3-deoxy-D-arabino-heptulosonate-7-phosphate-synthase (DAHPS) is the first enzyme of the shikimate pathway and is responsible for the synthesis of aromatic amino acids in microorganisms. This pathway is an attractive target for antimicrobial drugs. In Bacillus subtilis, the N-terminal domain of the bifunctional DAHPS enzyme belongs to an AroQ class of chorismate mutase and is functionally homologous to the downstream AroH class chorismate mutase. This is the first structure of chorismate mutase, AroQ (BsCM_2) enzyme from Bacillus subtilis in complex with citrate and chlorogenic acid at 1.9 Å and 1.8 Å resolution, respectively. This work provides the structural basis of ligand binding into the active site of AroQ class of chorismate mutase, while accompanied by the conformational flexibility of active site loop. Molecular dynamics results showed that helix H2' undergoes uncoiling at the first turn and increases the mobility of loop L1'. The side chains of Arg45, Phe46, Arg52 and Lys76 undergo conformational changes, which may play an important role in DAHPS regulation by the formation of the domain-domain interface. Additionally, binding studies showed that the chlorogenic acid binds to BsCM_2 with a higher affinity than chorismate. These biochemical and structural findings could lead to the development of novel antimicrobial drugs.
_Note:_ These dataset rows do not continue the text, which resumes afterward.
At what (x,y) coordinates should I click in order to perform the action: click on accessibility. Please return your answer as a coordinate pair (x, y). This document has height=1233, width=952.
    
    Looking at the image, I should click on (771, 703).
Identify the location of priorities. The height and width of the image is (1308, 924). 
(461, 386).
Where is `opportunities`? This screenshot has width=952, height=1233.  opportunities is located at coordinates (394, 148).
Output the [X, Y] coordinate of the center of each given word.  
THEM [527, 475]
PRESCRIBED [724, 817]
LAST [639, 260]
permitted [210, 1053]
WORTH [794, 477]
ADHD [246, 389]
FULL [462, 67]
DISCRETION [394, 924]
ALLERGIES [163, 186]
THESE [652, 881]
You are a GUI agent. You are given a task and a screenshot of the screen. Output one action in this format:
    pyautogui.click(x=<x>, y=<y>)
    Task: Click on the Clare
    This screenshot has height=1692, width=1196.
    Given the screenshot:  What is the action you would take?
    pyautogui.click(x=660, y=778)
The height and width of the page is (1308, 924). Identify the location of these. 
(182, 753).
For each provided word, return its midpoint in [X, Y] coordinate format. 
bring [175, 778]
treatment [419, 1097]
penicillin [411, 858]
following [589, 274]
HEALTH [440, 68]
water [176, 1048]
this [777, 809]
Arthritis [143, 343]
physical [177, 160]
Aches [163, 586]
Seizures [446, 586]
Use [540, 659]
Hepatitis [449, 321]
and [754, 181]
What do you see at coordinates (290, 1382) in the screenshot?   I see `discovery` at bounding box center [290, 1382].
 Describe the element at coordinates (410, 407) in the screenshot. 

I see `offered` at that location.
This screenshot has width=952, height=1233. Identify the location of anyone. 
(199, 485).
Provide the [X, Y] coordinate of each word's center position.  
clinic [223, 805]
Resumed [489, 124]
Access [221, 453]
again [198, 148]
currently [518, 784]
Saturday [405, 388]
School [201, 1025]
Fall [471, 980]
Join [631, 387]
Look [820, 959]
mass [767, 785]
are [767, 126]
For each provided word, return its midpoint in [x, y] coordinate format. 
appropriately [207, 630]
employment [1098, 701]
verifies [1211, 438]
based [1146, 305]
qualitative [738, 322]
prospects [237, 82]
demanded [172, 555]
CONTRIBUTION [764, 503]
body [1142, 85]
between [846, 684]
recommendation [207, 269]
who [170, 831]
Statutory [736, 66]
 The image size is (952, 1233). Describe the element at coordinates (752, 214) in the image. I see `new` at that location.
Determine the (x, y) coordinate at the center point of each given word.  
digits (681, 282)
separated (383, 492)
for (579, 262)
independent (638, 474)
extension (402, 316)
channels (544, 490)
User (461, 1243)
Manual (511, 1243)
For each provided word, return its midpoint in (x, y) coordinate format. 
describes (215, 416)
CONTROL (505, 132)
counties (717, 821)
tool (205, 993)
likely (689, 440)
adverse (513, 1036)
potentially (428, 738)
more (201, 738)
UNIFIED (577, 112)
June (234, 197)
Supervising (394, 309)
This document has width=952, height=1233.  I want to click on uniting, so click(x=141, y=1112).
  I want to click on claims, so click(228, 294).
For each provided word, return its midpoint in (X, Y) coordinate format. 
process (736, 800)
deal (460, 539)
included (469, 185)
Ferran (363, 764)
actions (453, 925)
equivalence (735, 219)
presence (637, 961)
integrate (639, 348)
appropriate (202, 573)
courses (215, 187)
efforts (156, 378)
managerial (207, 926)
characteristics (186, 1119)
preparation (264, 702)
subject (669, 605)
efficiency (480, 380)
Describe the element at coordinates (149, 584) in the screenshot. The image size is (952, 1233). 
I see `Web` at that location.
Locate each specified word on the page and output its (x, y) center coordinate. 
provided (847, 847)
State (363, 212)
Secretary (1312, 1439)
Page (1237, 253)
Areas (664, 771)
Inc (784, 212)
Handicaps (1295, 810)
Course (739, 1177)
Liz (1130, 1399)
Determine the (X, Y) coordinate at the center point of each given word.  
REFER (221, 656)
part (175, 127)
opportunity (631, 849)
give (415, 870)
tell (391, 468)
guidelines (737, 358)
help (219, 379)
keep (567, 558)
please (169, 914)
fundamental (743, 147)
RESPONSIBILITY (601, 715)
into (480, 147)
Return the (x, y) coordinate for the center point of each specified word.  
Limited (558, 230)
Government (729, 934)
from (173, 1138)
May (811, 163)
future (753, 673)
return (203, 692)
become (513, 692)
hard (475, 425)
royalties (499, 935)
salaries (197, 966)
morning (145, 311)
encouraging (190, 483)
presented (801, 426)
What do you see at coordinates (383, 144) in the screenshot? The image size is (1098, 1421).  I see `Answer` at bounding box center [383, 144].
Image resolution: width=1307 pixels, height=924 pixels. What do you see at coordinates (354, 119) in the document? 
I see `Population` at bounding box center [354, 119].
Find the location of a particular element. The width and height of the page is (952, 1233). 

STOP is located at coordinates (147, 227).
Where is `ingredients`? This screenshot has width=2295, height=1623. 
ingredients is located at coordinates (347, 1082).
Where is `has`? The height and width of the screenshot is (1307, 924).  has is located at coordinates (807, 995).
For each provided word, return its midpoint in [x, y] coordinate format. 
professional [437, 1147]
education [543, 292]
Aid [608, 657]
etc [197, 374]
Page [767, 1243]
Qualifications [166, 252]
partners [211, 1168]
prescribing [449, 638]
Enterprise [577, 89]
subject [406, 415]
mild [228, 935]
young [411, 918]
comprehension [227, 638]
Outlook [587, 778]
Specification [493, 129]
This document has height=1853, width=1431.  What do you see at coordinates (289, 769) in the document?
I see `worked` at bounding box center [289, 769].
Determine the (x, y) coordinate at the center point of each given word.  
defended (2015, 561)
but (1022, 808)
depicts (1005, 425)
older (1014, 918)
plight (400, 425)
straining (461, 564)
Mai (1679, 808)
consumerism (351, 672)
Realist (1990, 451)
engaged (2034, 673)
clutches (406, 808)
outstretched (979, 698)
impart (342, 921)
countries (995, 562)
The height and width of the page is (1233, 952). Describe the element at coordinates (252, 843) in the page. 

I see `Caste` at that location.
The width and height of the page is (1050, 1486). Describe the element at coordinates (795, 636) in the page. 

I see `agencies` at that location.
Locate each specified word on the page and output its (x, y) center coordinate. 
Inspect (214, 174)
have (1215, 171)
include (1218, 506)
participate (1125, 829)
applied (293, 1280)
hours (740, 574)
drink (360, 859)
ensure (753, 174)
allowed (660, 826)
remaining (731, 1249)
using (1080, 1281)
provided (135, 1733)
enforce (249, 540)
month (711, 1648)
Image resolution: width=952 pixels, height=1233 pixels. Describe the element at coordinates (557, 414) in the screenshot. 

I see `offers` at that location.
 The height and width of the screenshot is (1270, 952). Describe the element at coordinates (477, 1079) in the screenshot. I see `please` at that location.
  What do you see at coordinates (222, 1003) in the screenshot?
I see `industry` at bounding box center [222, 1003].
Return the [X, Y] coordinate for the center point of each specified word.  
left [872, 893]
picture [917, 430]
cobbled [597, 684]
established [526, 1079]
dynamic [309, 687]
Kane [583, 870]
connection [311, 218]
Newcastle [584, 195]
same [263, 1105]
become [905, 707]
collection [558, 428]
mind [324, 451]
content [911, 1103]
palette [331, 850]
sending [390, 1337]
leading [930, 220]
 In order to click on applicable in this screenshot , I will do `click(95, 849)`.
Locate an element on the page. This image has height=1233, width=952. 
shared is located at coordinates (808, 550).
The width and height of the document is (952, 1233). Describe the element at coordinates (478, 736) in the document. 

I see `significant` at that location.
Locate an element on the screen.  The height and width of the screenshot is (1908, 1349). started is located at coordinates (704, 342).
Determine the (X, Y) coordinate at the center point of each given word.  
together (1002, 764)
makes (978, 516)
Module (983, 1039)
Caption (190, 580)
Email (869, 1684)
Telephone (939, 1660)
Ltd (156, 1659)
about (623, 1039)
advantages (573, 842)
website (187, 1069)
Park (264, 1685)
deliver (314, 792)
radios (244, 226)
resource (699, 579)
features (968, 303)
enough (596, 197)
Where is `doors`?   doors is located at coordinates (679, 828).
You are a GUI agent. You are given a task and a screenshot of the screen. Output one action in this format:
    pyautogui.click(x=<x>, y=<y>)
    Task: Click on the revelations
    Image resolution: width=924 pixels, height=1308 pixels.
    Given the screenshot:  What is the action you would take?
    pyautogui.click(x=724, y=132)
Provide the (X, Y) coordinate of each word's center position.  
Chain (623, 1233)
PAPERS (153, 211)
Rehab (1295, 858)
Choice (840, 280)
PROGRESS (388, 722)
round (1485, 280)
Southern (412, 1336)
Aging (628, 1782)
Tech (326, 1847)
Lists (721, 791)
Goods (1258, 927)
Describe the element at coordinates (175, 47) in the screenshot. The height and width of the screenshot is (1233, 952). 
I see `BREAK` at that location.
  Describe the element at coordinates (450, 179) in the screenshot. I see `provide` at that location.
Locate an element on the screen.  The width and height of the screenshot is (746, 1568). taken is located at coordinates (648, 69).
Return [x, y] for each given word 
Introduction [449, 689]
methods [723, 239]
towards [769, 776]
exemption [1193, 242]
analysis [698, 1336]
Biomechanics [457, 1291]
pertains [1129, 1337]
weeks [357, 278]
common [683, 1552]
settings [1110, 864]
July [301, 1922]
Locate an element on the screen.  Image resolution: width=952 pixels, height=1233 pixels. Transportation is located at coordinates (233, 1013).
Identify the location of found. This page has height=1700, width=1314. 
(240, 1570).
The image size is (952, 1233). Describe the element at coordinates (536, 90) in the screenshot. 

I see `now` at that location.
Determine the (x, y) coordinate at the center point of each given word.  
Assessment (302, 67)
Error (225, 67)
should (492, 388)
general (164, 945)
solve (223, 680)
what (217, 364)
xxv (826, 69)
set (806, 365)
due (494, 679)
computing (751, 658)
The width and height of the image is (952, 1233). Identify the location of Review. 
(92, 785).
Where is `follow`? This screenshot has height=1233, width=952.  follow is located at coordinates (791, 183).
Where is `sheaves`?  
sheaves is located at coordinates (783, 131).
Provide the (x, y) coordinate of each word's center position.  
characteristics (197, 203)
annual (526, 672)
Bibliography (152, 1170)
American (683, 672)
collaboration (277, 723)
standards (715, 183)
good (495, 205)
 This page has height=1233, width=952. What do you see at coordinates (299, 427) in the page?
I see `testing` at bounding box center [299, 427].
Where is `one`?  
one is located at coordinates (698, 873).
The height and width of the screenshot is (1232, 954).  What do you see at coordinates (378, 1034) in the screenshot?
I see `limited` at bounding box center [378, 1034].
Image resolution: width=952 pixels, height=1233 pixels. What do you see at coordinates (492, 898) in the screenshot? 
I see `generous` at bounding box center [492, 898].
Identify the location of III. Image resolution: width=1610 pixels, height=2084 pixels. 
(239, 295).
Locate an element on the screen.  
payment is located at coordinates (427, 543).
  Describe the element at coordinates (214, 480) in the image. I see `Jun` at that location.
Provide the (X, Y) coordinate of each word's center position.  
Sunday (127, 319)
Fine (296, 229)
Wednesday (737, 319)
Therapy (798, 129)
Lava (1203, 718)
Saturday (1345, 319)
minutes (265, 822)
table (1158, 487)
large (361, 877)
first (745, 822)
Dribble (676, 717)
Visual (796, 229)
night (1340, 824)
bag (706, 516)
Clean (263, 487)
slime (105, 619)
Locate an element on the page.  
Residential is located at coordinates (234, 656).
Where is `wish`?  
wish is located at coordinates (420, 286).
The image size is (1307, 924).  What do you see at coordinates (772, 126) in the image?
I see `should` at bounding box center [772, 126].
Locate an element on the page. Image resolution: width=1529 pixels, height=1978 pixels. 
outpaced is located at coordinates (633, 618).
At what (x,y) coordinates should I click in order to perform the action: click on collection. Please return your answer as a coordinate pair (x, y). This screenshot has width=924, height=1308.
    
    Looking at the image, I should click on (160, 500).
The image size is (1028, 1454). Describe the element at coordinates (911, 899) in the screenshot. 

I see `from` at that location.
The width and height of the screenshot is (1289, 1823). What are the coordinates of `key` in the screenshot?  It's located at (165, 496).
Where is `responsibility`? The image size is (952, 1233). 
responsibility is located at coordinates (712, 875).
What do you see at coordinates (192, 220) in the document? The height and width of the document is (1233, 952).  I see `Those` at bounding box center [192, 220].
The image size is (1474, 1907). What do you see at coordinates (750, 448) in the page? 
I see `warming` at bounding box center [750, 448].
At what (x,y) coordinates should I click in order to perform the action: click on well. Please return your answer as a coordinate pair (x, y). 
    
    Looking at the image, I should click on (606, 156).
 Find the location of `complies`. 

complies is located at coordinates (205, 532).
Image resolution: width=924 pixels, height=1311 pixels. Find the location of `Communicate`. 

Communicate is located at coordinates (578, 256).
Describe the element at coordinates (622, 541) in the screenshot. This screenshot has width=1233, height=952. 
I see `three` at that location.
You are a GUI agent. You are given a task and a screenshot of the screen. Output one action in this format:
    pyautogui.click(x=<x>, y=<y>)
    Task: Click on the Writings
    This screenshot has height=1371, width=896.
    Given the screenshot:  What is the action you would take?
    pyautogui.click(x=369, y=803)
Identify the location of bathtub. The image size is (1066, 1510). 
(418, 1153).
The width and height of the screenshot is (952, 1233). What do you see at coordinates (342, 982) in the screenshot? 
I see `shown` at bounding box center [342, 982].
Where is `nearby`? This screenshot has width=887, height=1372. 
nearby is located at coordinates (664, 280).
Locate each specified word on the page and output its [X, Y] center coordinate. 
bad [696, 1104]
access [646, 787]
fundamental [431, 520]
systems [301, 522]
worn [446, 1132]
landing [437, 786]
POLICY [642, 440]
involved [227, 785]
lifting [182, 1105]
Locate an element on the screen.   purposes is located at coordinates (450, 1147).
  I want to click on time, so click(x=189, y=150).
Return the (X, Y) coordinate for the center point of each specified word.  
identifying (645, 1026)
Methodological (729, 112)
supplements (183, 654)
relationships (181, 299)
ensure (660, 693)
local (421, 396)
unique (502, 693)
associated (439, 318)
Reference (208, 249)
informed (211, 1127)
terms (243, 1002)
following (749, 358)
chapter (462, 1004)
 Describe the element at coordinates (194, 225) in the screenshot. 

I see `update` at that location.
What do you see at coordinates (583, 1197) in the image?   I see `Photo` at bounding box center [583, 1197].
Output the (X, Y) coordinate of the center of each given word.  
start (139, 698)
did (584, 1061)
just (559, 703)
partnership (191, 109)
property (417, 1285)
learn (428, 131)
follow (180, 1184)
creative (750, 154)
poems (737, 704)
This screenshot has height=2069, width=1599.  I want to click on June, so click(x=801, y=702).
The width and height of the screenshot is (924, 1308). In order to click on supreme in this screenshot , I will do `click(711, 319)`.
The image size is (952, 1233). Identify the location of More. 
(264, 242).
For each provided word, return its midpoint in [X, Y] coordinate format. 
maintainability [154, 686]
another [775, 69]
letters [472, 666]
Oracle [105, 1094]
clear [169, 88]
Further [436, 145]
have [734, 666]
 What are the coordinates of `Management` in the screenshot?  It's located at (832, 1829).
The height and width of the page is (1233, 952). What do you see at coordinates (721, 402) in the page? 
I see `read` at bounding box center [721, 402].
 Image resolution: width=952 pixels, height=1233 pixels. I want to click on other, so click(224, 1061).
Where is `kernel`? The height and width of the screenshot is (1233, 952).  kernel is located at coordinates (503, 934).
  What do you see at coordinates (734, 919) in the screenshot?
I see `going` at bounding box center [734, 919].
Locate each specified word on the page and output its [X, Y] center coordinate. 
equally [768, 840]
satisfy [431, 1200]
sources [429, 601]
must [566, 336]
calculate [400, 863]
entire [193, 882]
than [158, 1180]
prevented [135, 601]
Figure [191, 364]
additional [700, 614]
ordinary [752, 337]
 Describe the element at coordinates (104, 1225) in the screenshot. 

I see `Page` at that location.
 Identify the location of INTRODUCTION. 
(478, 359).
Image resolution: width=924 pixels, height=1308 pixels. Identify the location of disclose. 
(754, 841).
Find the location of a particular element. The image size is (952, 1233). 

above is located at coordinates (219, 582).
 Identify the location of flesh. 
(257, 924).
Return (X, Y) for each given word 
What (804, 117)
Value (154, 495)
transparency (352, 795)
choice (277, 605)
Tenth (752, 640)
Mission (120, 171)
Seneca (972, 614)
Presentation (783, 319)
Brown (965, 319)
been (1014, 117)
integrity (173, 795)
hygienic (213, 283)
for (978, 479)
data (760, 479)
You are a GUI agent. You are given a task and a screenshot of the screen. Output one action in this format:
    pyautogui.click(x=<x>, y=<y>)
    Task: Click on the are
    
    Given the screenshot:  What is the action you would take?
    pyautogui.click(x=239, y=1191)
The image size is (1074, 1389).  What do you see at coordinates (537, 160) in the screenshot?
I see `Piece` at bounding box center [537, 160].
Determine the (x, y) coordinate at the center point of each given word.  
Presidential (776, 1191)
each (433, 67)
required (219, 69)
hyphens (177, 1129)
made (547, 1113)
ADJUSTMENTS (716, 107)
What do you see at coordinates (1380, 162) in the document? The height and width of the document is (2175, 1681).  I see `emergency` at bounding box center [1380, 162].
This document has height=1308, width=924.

Linear Free Energy Relationship Analysis of Transition State Mimicry by 3-Deoxy-d-arabino-heptulosonate-7-phosphate (DAHP) Oxime, a DAHP Synthase Inhibitor and Phosphate Mimic.

3-Deoxy-d-arabino-heptulosonate-7-phosphate (DAHP) synthase catalyzes an aldol-like reaction of phosphoenolpyruvate (PEP) with erythrose 4-phosphate (E4P) to form DAHP in the first step of the shikimate biosynthetic pathway. DAHP oxime, in which an oxime replaces the ketone, is a potent inhibitor, with Ki = 1.5 µM. Linear free energy relationship (LFER) analysis of DAHP oxime inhibition using DAHP synthase mutants revealed an excellent correlation between transition state stabilization and inhibition. The equations of LFER analysis were rederived to formalize the possibility of proportional, rather than equal, changes in the free energies of transition state stabilization and inhibitor binding, in accord with the fact that the majority of LFER analyses in the literature demonstrate nonunity slopes. A slope of unity, m = 1, indicates that catalysis and inhibitor binding are equally sensitive to perturbations such as mutations or modified inhibitor/substrate structures. Slopes <1 or >1 indicate that inhibitor binding is less sensitive or more sensitive, respectively, to perturbations than is catalysis. LFER analysis using the tetramolecular specificity constant, that is, plotting log(KM,MnKM,PEPKM,E4P/kcat) versus log(Ki), revealed a slope, m, of 0.34, with r2 = 0.93. This provides evidence that DAHP oxime is mimicking the first irreversible transition state of the DAHP synthase reaction, presumably phosphate departure from the tetrahedral intermediate. This is evidence that the oxime group can act as a functional, as well as structural, mimic of phosphate groups.